Nel dopo elezioni è inevitabile fare la conta. Non solo delle percentuali perdute ma anche delle motivazioni possibili che hanno determinato la vittoria ovvero la sconfitta. Una volta era di moda n…

Pubblicato il: 02/06/2015 – 14:18
ELEZIONI | Selezionati e selezionatori

Nel dopo elezioni è inevitabile fare la conta. Non solo delle percentuali perdute ma anche delle motivazioni possibili che hanno determinato la vittoria ovvero la sconfitta. Una volta era di moda nei partiti (nel mio Pci era una tappa obbligatoria) riunire i militanti per fare l’analisi del voto. Ciò al fine di pervenire alla sintesi. Alla verità, spesso aggiustata, propedeutica all’autocritica.

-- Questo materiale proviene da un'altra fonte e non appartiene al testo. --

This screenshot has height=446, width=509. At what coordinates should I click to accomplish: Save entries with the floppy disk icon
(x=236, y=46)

Il voto regionale e amministrativo di domenica scorsa ha scoperchiato qualche pentola e inondato le segreterie nazionali (ove ancora ci siano) di acqua bollente. Il tutto nella consapevolezza che il M5S c’è eccome. È ancora. Che è oramai una realtà con la quale dovere fare i conti. La più preoccupata, a ragione, è sembrata essere quella del Pd, l’unico partito in circolazione, nel bene e nel male. Un partito che, in quanto tale, ha fatto cilecca, nonostante governi il Paese tra problemi insormontabili, conseguendo risultati non eclatanti ma positivi, soprattutto sul piano delle riforme. Un partito che ha rimesso pezzi di consenso per non sapere stare insieme, a causa delle solite faide che producono l’astensione all’ingrosso, nella inconsapevolezza di ciò che è il bene collettivo.

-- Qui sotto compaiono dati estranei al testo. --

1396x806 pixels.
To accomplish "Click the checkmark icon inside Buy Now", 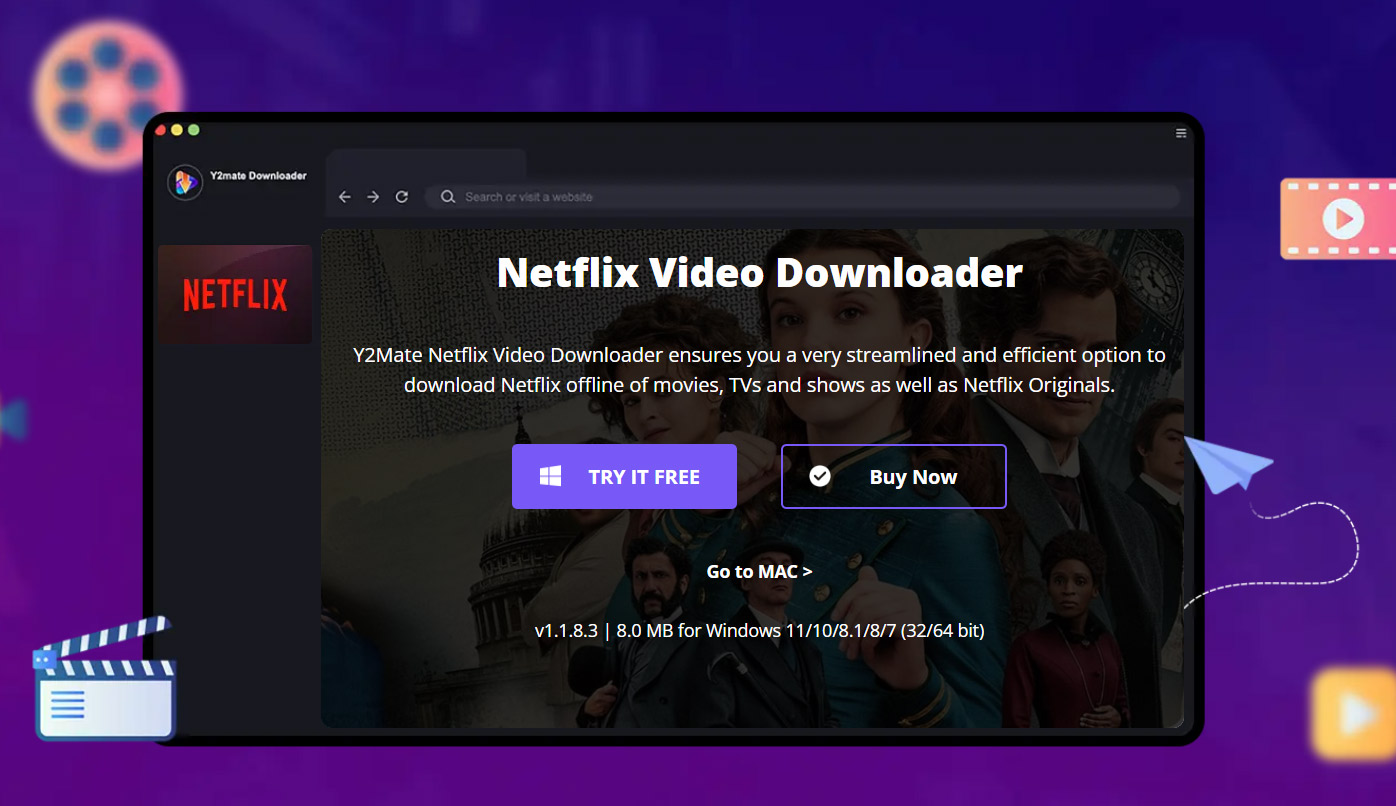I will click(821, 476).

Dunque, un partito con un autore straordinario nella sua diversità e che è alla ricerca di un condottiero. Meglio, di un coach vincente. Ciò in quanto è forte negli organismi interni e debole nelle istituzioni territoriali, Regioni e Comuni. Non solo. Quasi inesistente sul territorio del Mezzogiorno, ancora in mano ai “partigiani” sopravvissuti alla rottamazione (rectius al radicale rinnovamento che non c’e’ stato). Quanto alle istituzioni regionali, qualche esempio di disgregazione politica, un Bonaccini in Emilia-Romagna, un Oliverio in Calabria, un Martini in Toscana, tutti di radice bersaniana; uno Zingaretti e un Emiliano disallineati o quasi che dicono (bene) la loro; un Pittella che governa bene in autonomo correntismo e fa proseliti altrove.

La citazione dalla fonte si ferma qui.